• WORK REQUEST:
Everything in the records below from the line containing "Viewport: 453px width, 640px height." through the line containing "the tweet with" is to be reproduced exactly, those two lines included; no picture is to be copied.

• RECORD EXCERPTS:
--- START ---
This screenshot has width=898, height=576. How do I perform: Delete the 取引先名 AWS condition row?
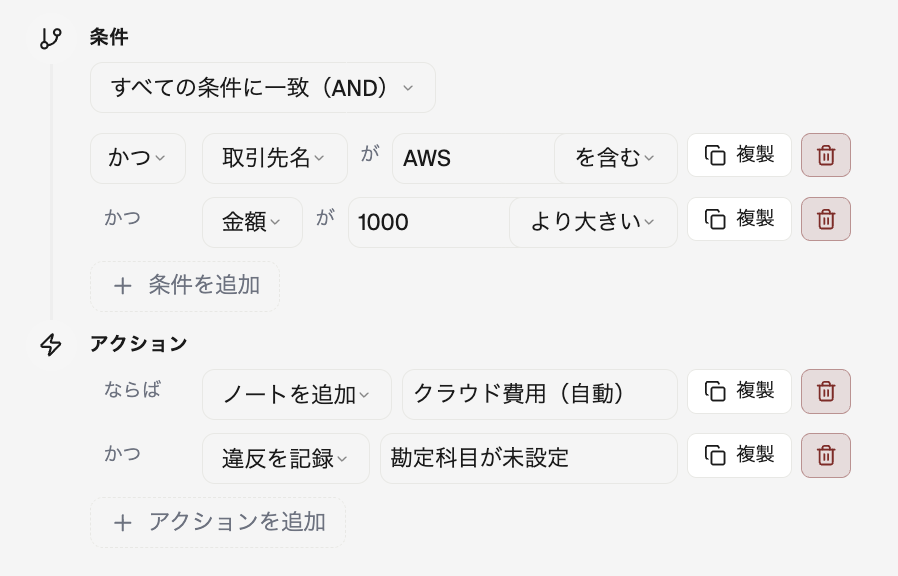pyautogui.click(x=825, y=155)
--- END ---
--- START ---
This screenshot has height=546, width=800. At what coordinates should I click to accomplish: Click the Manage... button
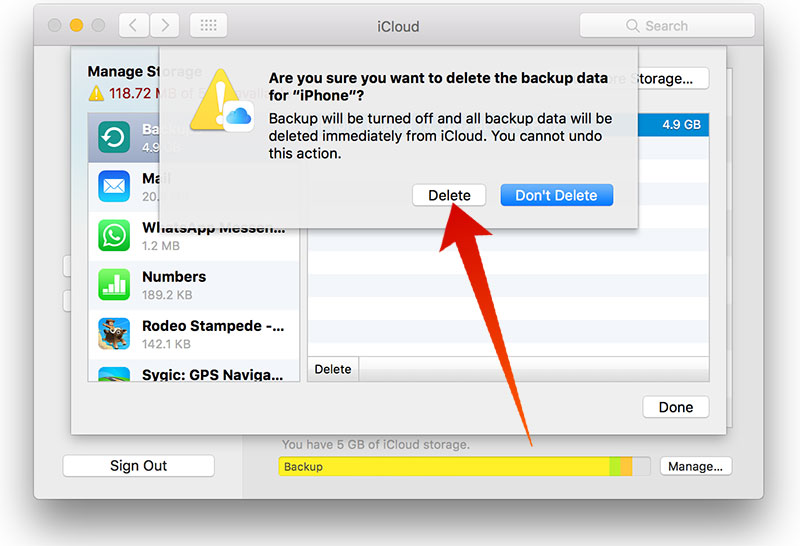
--- END ---
--- START ---
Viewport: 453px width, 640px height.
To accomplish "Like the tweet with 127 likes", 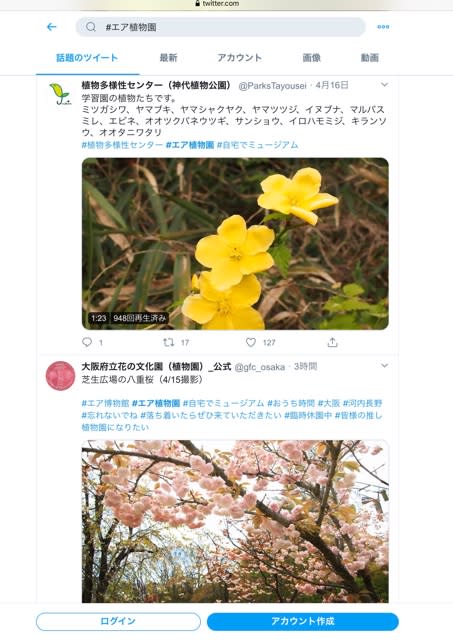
--- END ---
• RESPONSE TO THE TASK:
Viewport: 453px width, 640px height.
To accomplish "Like the tweet with 127 likes", 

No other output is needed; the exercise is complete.